CHAPTER 8

  The Pulpit

 

  I had not been seated very long ere a man of a certain venerable

robustness entered; immediately as the storm-pelted door flew back

upon admitting him, a quick regardful eyeing of him by all the

congregation, sufficiently attested that this fine old man was the

chaplain. Yes, it was the famous Father Mapple, so called by the

whalemen, among whom he was a very great favorite. He had been a

sailor and a harpooneer in his youth, but for many years past had

dedicated his life to the ministry. At the time I now write of, Father

Mapple was in the hardy winter of a healthy old age; that sort of

old age which seems merging into a second flowering youth, for among

all the fissures of his wrinkles, there shone certain mild gleams of a

newly developing bloom- the spring verdure peeping forth even

beneath February's snow. No one having previously heard his history,

could for the first time behold Father Mapple without the utmost

interest, because there were certain engrafted clerical

peculiarities about him, imputable to that adventurous maritime life

he had led. When he entered I observed that he carried no umbrella,

and certainly had not come in his carriage, for his tarpaulin hat

ran down with melting sleet, and his great pilot cloth jacket seemed

almost to drag him to the floor with the weight of the water it had

absorbed. However, hat and coat and overshoes were one by one removed,

and hung up in a little space in an adjacent corner; when, arrayed

in a decent suit, he quietly approached the pulpit.

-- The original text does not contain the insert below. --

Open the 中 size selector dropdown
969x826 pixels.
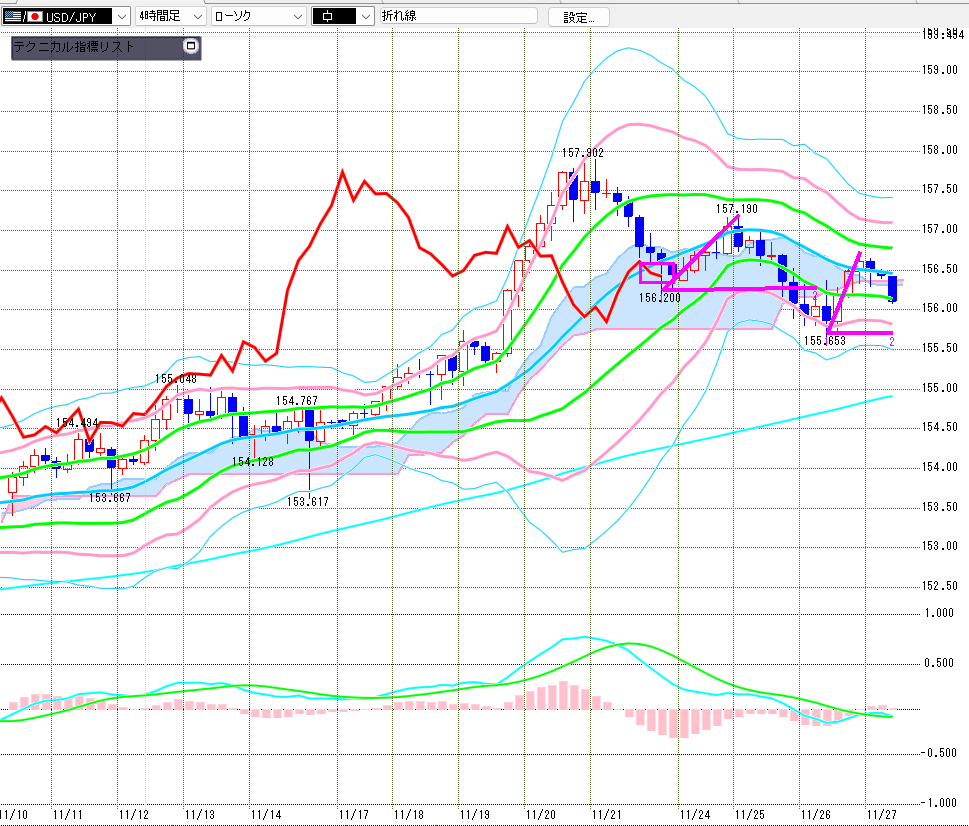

  Like most old fashioned pulpits, it was a very lofty one, and

since a regular stairs to such a height would, by its long angle

with the floor, seriously contract the already small area of the

chapel, the architect, it seemed, had acted upon the hint of Father

Mapple, and finished the pulpit without a stairs, substituting a

perpendicular side ladder, like those used in mounting a ship from a

boat at sea. The wife of a whaling captain had provided the chapel

with a handsome pair of red worsted man-ropes for this ladder,

which, being itself nicely headed, and stained with a mahogany

color, the whole contrivance, considering what manner of chapel it

was, seemed by no means in bad taste. Halting for an instant at the

foot of the ladder, and with both hands grasping the ornamental

knobs of the man-ropes, Father Mapple cast a look upwards, and then

with a truly sailor-like but still reverential dexterity, hand over

hand, mounted the steps as if ascending the main-top of his vessel.

  The perpendicular parts of this side ladder, as is usually the

case with swinging ones, were of cloth-covered rope, only the rounds

were of wood, so that at every step there was a joint. At my first

glimpse of the pulpit, it had not escaped me that however convenient

for a ship, these joints in the present instance seemed unnecessary.

For I was not prepared to see Father Mapple after gaining the

height, slowly turn round, and stooping over the pulpit,

deliberately drag up the ladder step by step, till the whole was

deposited within, leaving him impregnable in his little Quebec.

  I pondered some time without fully comprehending the reason for

this. Father Mapple enjoyed such a wide reputation for sincerity and

sanctity, that I could not suspect him of courting notoriety by any

mere tricks of the stage. No, thought I, there must be some sober

reason for this thing; furthermore, it must symbolize something

unseen. Can it be, then, that by that act of physical isolation, he

signifies his spiritual withdrawal for the time, from all outward

worldly ties and connexions? Yes, for replenished with the meat and

wine of the word, to the faithful man of God, this pulpit, I see, is a

self-containing stronghold- a lofty Ehrenbreitstein, with a

perennial well of water within the walls.

  But the side ladder was not the only strange feature of the place,

borrowed from the chaplain's former sea-farings. Between the marble

cenotaphs on either hand of the pulpit, the wall which formed its back

was adorned with a large painting representing a gallant ship

beating against a terrible storm off a lee coast of black rocks and

snowy breakers. But high above the flying scud and dark-rolling

clouds, there floated a little isle of sunlight, from which beamed

forth an angel's face; and this bright face shed a distant spot of

radiance upon the ship's tossed deck, something like that silver plate

now inserted into Victory's plank where Nelson fell. "Ah, noble ship,"

the angel seemed to say, "beat on, beat on, thou noble ship, and

bear a hardy helm; for lo! the sun is breaking through; the clouds are

rolling off- serenest azure is at hand."

  Nor was the pulpit itself without a trace of the same sea-taste that

had achieved the ladder and the picture. Its panelled front was in the

likeness of a ship's bluff bows, and the Holy Bible rested on a

projecting piece of scroll work, fashioned after a ship's

fiddle-headed beak.

  What could be more full of meaning?- for the pulpit is ever this

earth's foremost part; all the rest comes in its rear; the pulpit

leads the world. From thence it is the storm of God's quick wrath is

first descried, and the bow must bear the earliest brunt. From

thence it is the God of breezes fair or foul is first invoked for

favorable winds. Yes, the world's a ship on its passage out, and not a

voyage complete; and the pulpit is its prow.